PROBLEM STATEMENT:
Keeping every word in place, write out the entries that come next.

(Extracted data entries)
.....
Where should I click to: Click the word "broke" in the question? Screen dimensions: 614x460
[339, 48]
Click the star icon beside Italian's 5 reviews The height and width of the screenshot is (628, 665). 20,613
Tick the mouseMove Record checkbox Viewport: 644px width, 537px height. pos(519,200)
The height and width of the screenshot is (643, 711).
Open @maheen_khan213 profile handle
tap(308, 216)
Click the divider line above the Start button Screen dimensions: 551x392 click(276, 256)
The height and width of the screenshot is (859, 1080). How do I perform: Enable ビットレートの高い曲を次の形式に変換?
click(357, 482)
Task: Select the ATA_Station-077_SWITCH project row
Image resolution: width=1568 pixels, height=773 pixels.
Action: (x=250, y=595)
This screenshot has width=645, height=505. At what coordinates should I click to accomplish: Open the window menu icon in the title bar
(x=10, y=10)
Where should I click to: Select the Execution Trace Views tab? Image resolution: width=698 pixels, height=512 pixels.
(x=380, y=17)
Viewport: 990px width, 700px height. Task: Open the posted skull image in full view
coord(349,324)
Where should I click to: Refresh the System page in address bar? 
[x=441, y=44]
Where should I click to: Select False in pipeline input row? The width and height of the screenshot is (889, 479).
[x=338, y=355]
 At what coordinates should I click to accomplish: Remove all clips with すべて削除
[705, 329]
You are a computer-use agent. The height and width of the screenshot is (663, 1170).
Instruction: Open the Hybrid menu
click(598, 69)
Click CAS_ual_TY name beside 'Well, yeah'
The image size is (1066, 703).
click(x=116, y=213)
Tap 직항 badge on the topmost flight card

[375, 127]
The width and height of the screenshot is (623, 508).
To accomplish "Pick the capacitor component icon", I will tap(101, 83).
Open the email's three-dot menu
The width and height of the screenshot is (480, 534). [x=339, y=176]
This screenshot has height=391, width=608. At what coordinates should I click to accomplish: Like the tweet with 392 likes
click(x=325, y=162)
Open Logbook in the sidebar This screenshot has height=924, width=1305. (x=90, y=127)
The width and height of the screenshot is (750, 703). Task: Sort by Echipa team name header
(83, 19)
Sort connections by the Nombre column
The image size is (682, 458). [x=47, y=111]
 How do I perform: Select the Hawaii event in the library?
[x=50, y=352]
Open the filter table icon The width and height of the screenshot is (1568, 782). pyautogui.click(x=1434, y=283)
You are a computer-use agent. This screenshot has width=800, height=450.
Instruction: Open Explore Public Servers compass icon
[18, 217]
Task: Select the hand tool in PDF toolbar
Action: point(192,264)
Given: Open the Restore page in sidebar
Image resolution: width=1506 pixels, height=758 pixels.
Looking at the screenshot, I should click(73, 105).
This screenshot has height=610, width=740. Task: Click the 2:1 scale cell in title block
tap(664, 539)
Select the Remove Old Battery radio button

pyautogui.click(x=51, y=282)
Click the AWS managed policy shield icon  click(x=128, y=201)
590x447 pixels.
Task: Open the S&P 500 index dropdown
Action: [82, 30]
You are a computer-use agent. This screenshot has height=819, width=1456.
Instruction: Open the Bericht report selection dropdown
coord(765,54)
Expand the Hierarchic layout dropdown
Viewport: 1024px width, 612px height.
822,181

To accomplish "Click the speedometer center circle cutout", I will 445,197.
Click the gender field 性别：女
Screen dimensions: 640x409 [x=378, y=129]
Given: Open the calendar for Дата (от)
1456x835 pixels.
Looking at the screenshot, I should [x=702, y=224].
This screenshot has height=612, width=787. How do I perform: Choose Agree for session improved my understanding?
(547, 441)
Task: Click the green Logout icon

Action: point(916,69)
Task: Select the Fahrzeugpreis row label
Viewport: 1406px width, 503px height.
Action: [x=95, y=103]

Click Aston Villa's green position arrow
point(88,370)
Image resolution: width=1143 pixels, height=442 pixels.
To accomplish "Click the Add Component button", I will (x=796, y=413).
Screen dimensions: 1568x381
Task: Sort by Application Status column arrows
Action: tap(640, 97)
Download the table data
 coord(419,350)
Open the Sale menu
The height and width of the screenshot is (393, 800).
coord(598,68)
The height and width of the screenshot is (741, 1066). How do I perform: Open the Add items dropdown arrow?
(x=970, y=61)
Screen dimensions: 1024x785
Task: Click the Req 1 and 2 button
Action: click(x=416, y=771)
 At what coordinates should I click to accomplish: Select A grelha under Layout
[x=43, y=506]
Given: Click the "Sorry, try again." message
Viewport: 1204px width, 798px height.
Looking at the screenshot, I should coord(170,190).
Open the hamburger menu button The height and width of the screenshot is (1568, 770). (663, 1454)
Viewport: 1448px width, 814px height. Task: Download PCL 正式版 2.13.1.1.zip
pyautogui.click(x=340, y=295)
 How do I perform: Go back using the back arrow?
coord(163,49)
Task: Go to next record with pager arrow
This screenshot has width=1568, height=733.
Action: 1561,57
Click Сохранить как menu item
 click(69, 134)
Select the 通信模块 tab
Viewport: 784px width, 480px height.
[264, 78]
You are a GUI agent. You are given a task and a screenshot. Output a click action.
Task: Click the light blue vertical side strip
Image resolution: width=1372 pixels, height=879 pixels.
.....
RESPONSE TO THIS EXERCISE:
Where should I click to: Click the word "broke" in the question? Screen dimensions: 614x460
[339, 48]
Click the star icon beside Italian's 5 reviews The height and width of the screenshot is (628, 665). 20,613
Tick the mouseMove Record checkbox Viewport: 644px width, 537px height. pos(519,200)
The height and width of the screenshot is (643, 711).
Open @maheen_khan213 profile handle
tap(308, 216)
Click the divider line above the Start button Screen dimensions: 551x392 click(276, 256)
The height and width of the screenshot is (859, 1080). How do I perform: Enable ビットレートの高い曲を次の形式に変換?
click(357, 482)
Task: Select the ATA_Station-077_SWITCH project row
Image resolution: width=1568 pixels, height=773 pixels.
Action: (x=250, y=595)
This screenshot has width=645, height=505. At what coordinates should I click to accomplish: Open the window menu icon in the title bar
(x=10, y=10)
Where should I click to: Select the Execution Trace Views tab? Image resolution: width=698 pixels, height=512 pixels.
(x=380, y=17)
Viewport: 990px width, 700px height. Task: Open the posted skull image in full view
coord(349,324)
Where should I click to: Refresh the System page in address bar? 
[x=441, y=44]
Where should I click to: Select False in pipeline input row? The width and height of the screenshot is (889, 479).
[x=338, y=355]
 At what coordinates should I click to accomplish: Remove all clips with すべて削除
[705, 329]
You are a computer-use agent. The height and width of the screenshot is (663, 1170).
Instruction: Open the Hybrid menu
click(598, 69)
Click CAS_ual_TY name beside 'Well, yeah'
The image size is (1066, 703).
click(x=116, y=213)
Tap 직항 badge on the topmost flight card

[375, 127]
The width and height of the screenshot is (623, 508).
To accomplish "Pick the capacitor component icon", I will tap(101, 83).
Open the email's three-dot menu
The width and height of the screenshot is (480, 534). [x=339, y=176]
This screenshot has height=391, width=608. At what coordinates should I click to accomplish: Like the tweet with 392 likes
click(x=325, y=162)
Open Logbook in the sidebar This screenshot has height=924, width=1305. (x=90, y=127)
The width and height of the screenshot is (750, 703). Task: Sort by Echipa team name header
(83, 19)
Sort connections by the Nombre column
The image size is (682, 458). [x=47, y=111]
 How do I perform: Select the Hawaii event in the library?
[x=50, y=352]
Open the filter table icon The width and height of the screenshot is (1568, 782). pyautogui.click(x=1434, y=283)
You are a computer-use agent. This screenshot has width=800, height=450.
Instruction: Open Explore Public Servers compass icon
[18, 217]
Task: Select the hand tool in PDF toolbar
Action: point(192,264)
Given: Open the Restore page in sidebar
Image resolution: width=1506 pixels, height=758 pixels.
Looking at the screenshot, I should click(73, 105).
This screenshot has height=610, width=740. Task: Click the 2:1 scale cell in title block
tap(664, 539)
Select the Remove Old Battery radio button

pyautogui.click(x=51, y=282)
Click the AWS managed policy shield icon  click(x=128, y=201)
590x447 pixels.
Task: Open the S&P 500 index dropdown
Action: [82, 30]
You are a computer-use agent. This screenshot has height=819, width=1456.
Instruction: Open the Bericht report selection dropdown
coord(765,54)
Expand the Hierarchic layout dropdown
Viewport: 1024px width, 612px height.
822,181

To accomplish "Click the speedometer center circle cutout", I will 445,197.
Click the gender field 性别：女
Screen dimensions: 640x409 [x=378, y=129]
Given: Open the calendar for Дата (от)
1456x835 pixels.
Looking at the screenshot, I should [x=702, y=224].
This screenshot has height=612, width=787. How do I perform: Choose Agree for session improved my understanding?
(547, 441)
Task: Click the green Logout icon

Action: point(916,69)
Task: Select the Fahrzeugpreis row label
Viewport: 1406px width, 503px height.
Action: [x=95, y=103]

Click Aston Villa's green position arrow
point(88,370)
Image resolution: width=1143 pixels, height=442 pixels.
To accomplish "Click the Add Component button", I will (x=796, y=413).
Screen dimensions: 1568x381
Task: Sort by Application Status column arrows
Action: tap(640, 97)
Download the table data
 coord(419,350)
Open the Sale menu
The height and width of the screenshot is (393, 800).
coord(598,68)
The height and width of the screenshot is (741, 1066). How do I perform: Open the Add items dropdown arrow?
(x=970, y=61)
Screen dimensions: 1024x785
Task: Click the Req 1 and 2 button
Action: click(x=416, y=771)
 At what coordinates should I click to accomplish: Select A grelha under Layout
[x=43, y=506]
Given: Click the "Sorry, try again." message
Viewport: 1204px width, 798px height.
Looking at the screenshot, I should coord(170,190).
Open the hamburger menu button The height and width of the screenshot is (1568, 770). (663, 1454)
Viewport: 1448px width, 814px height. Task: Download PCL 正式版 2.13.1.1.zip
pyautogui.click(x=340, y=295)
 How do I perform: Go back using the back arrow?
coord(163,49)
Task: Go to next record with pager arrow
This screenshot has width=1568, height=733.
Action: 1561,57
Click Сохранить как menu item
 click(69, 134)
Select the 通信模块 tab
Viewport: 784px width, 480px height.
[264, 78]
You are a GUI agent. You are given a task and a screenshot. Output a click action.
Task: Click the light blue vertical side strip
Image resolution: width=1372 pixels, height=879 pixels.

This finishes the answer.